* _What to do_: All entries below are to be reproduced precisely as they stand, without the pictures.

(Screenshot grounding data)
....

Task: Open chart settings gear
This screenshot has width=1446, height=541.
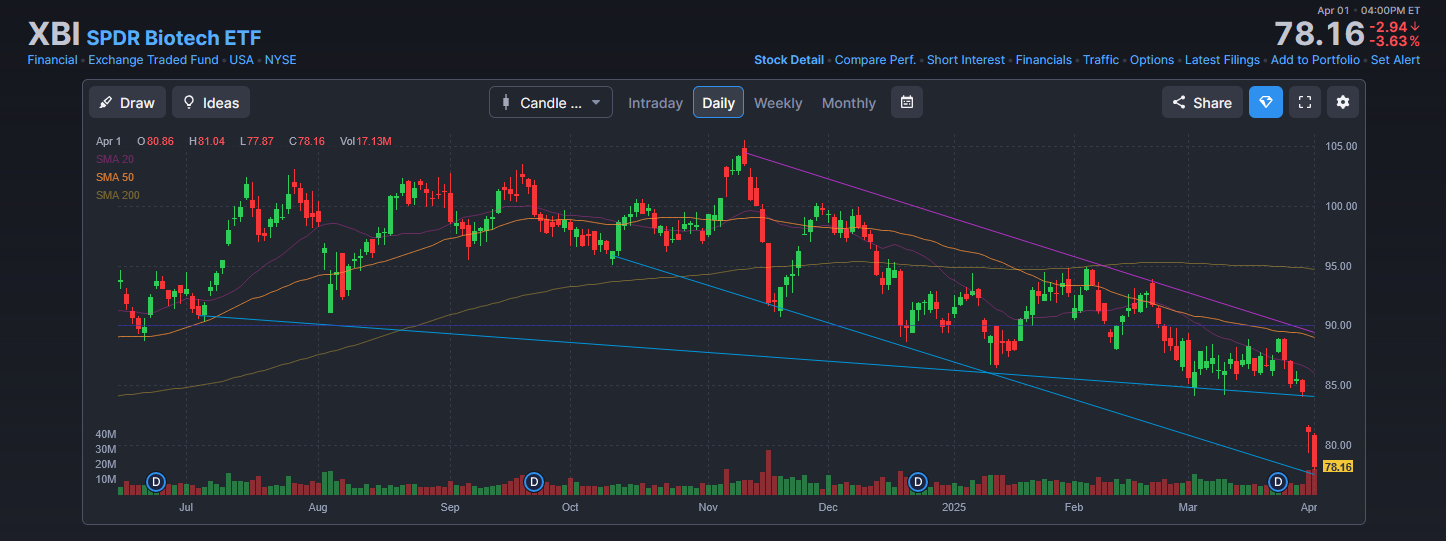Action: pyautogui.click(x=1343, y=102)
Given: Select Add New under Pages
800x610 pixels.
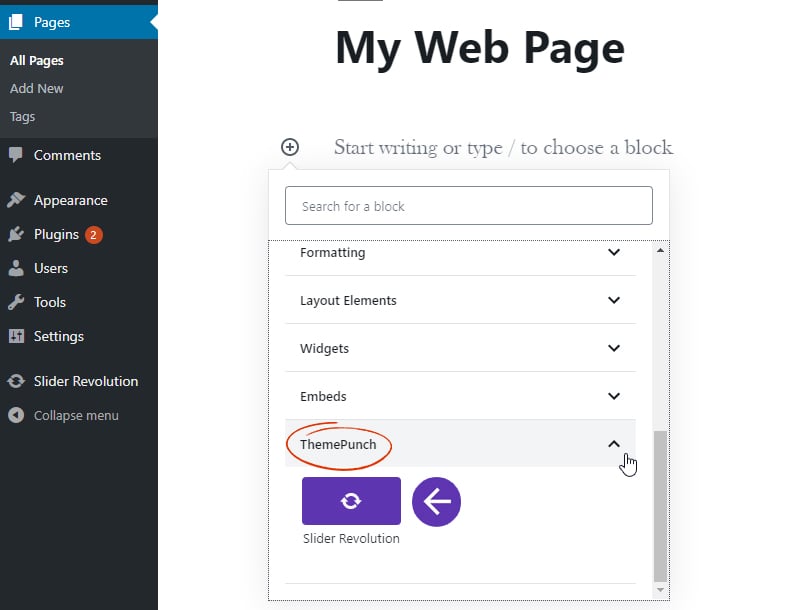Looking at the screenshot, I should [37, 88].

....

* _The completed task_:
Task: Open chart settings gear
This screenshot has width=1446, height=541.
Action: pyautogui.click(x=1343, y=102)
Given: Select Add New under Pages
800x610 pixels.
Looking at the screenshot, I should [37, 88].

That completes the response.